The store functions only need to be used if you have to load keys that aren’t file based (for file based keys the default provider file store will load them). For the TPM there are a set of NV Keys with 0x81 MSO prefix that aren’t file based. We load these in the engine with //nvkey:<hex> as the designator (and the //nvkey: prefix is overridable in the config file). To get this to work in the Provider is slightly problematic because the scheme (the //nvkey: prefix) must be specified as the provider algorithm_name which is usually a constant in a static array. This means that the stores actually can’t be static and must have the configuration defined name poked into it before the store is used, but this is relatively easy to arrange this in the OSSL_provider_init() function. Once this is done, it’s relatively easy to create a store. The only really problematic function is the STORE_EOF one, which is designed around files but means you have to keep an eof indicator in the context and update it to be 1 once the load function has complete.

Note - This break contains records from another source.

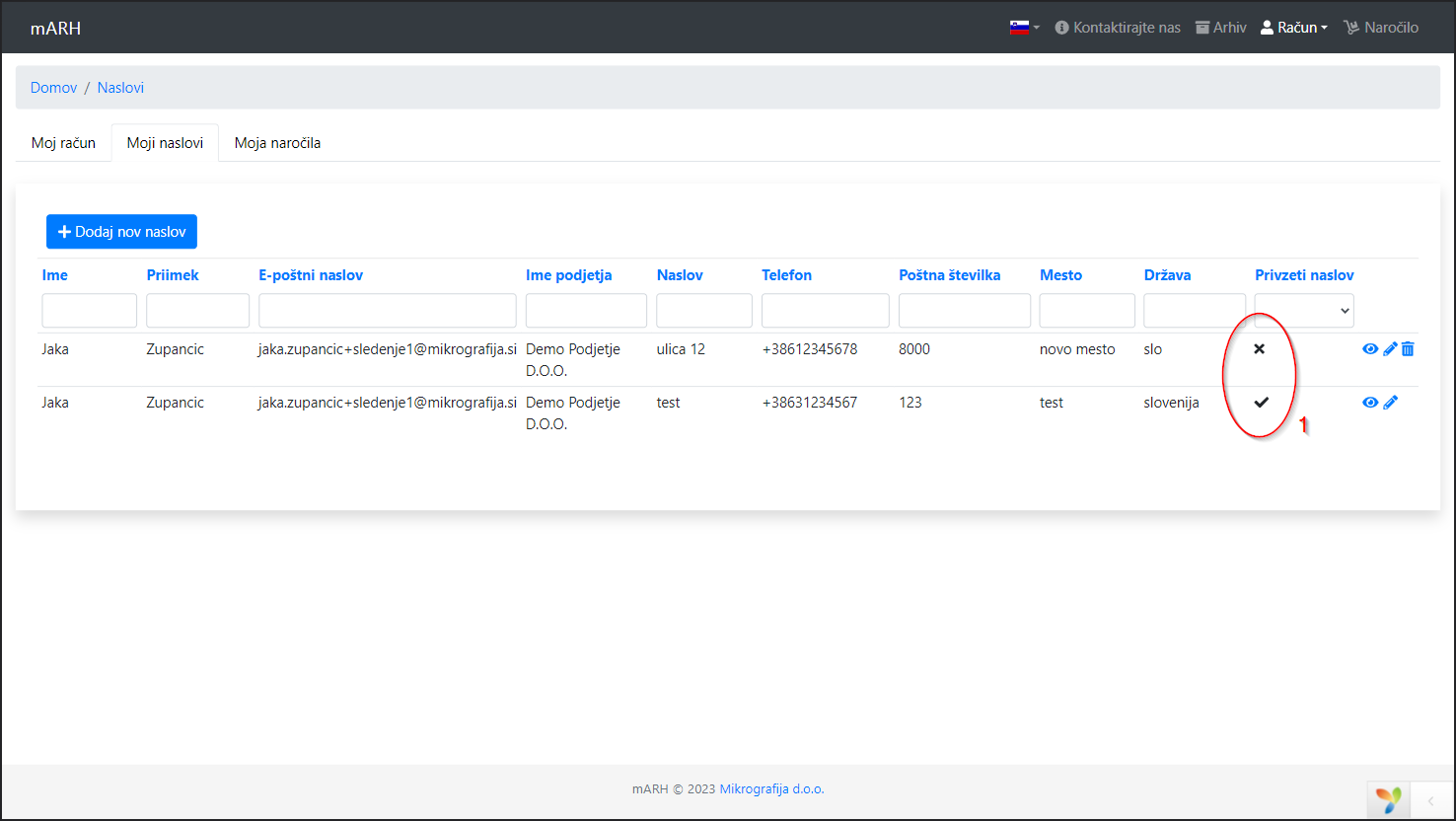1456x821 pixels.
Task: Expand the Račun account menu
Action: [x=1294, y=28]
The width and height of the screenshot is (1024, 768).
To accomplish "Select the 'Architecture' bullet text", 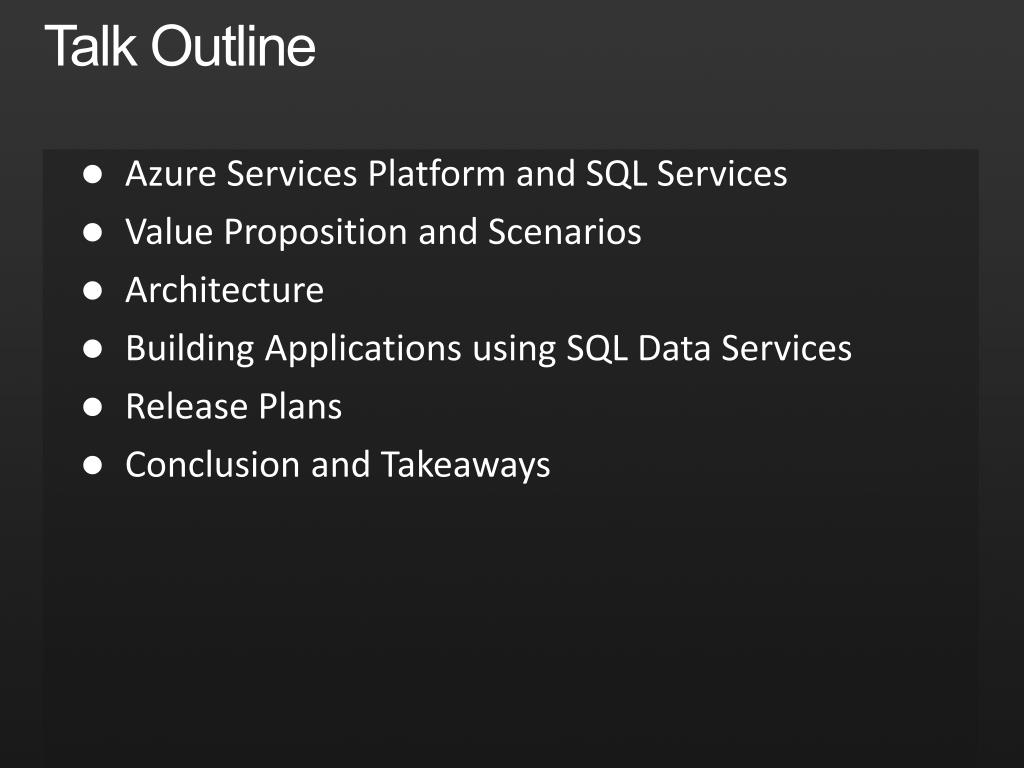I will (225, 290).
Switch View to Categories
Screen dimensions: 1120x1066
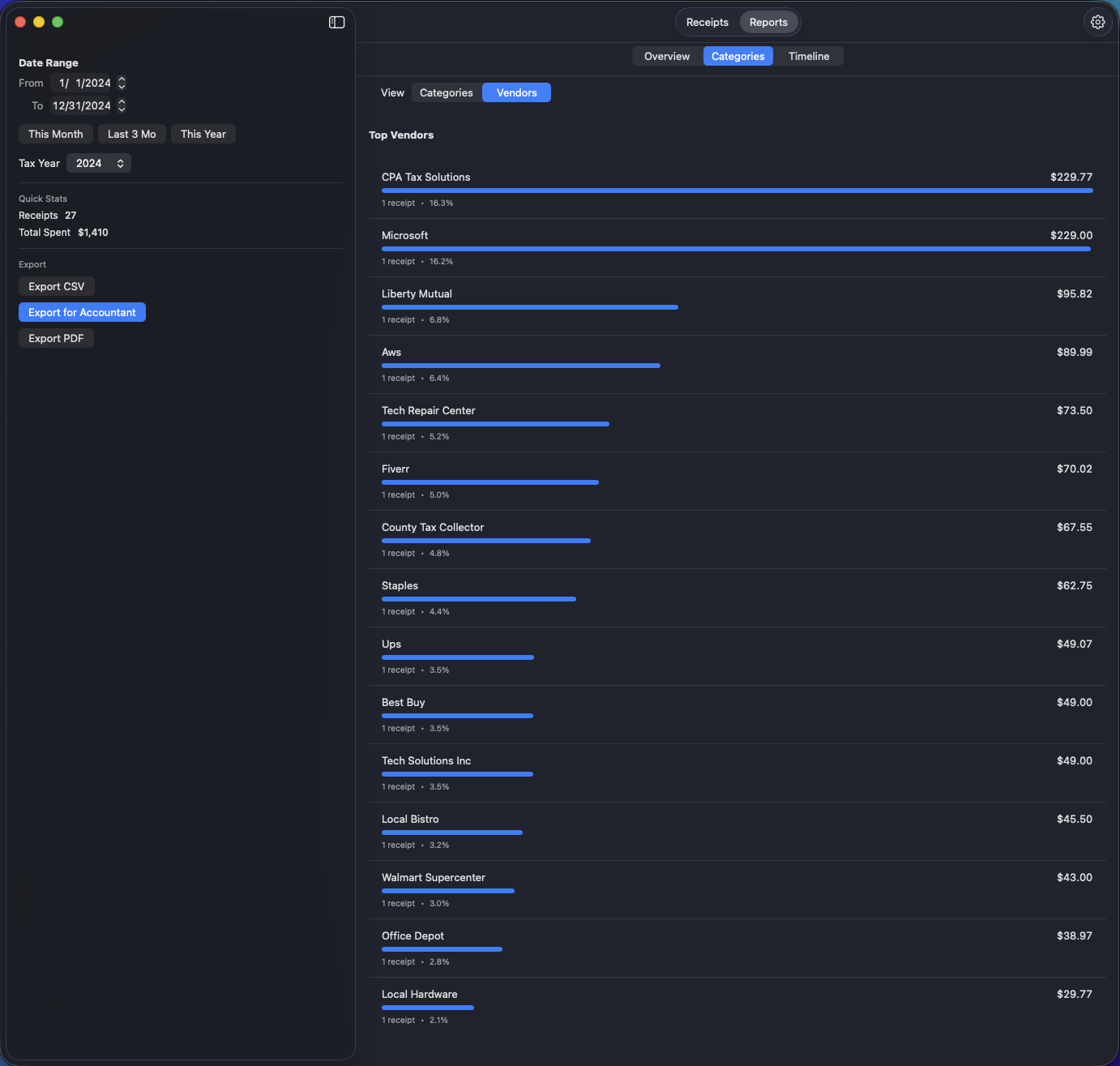tap(445, 92)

The Provider Recursion Problem

This doesn’t seem to be discussed anywhere else, but it can become a huge issue if your provider depends on another library which also uses OpenSSL. The TPM2 provider depends on either the Intel or IBM TSS libraries and both of those use OpenSSL for cryptographic operations around TPM transport security since both of them use ECDH to derive a seed for session encryption and HMAC. The problem is that ordinarily the providers are called in the order they’re listed, so you always have to specify –provider default –provider tpm2 to make up for the missing public key operations in the TPM2 provider. However, the OpenSSL core operates a cache for the provider operations it has previously found and searches the cache first before doing any other lookups, so if the EC key management routines are cached (as they are if you input a TPM format key) and the default ones aren’t (because inputting TPM format keys requires no public key operations), the next attempt to generate an ephemeral EC key for the ECDH security derivation will find the TPM2 provider first. So say you are doing a signature which requires HMAC security to guard against interposer tampering. The use of ECDH in the HMAC seed derivation will then call back into the provider to do an ECDH operation which also requires session security and will thus call back again into the provider ad infinitum (or at least until stack overflow). The only way to break out of this infinite recursion is to try to prime the cache with the default provider as well as the TPM2 provider, so the tss library functions can find the default provider first. The (absolutely dirty) hack I have to do this is inside the pkey decode function as

	if (alg == TPM_ALG_ECC) {
		EVP_PKEY_CTX *ctx = EVP_PKEY_CTX_new_id(EVP_PKEY_EC, NULL);
		EVP_PKEY_CTX_free(ctx);
	}

Which currently works to break the recursion loop. However it is an unreliable hack because internally the OpenSSL hash bucket implementation orders the method cache by provider address and since the TPM2 provider is dynamically loaded it has a higher address than the OpenSSL default one. However, this will not survive security techniques like Address Space Layout Randomization.

Conclusions

Hopefully I’ve given a rapid (and possibly useful) overview of converting an engine to a provider which will give some pointers about provider conversion to all the engine token implementations out there. Please feel free to repurpose my opensslmissing routines under the MIT licence without any obligations to get them back upstream (although I would be interested in hearing about bugs and feature enhancements). In the end, it was only 1152 lines of C to implement the TPM2 provider (additive on top of the common shared code base with the existing Engine) and 681 lines in opensslmissing, showing firstly that there is still an need for OpenSSL itself to do the missing routines as a provider export and secondly that it really takes a fairly small amount of provider code to wrapper an existing engine implementation provided you’re discriminating about what functions you actually provide. As a final remark I should note that the openssl_tpm2_engine has a fairly extensive test suite which all now pass with the provider implementation as well.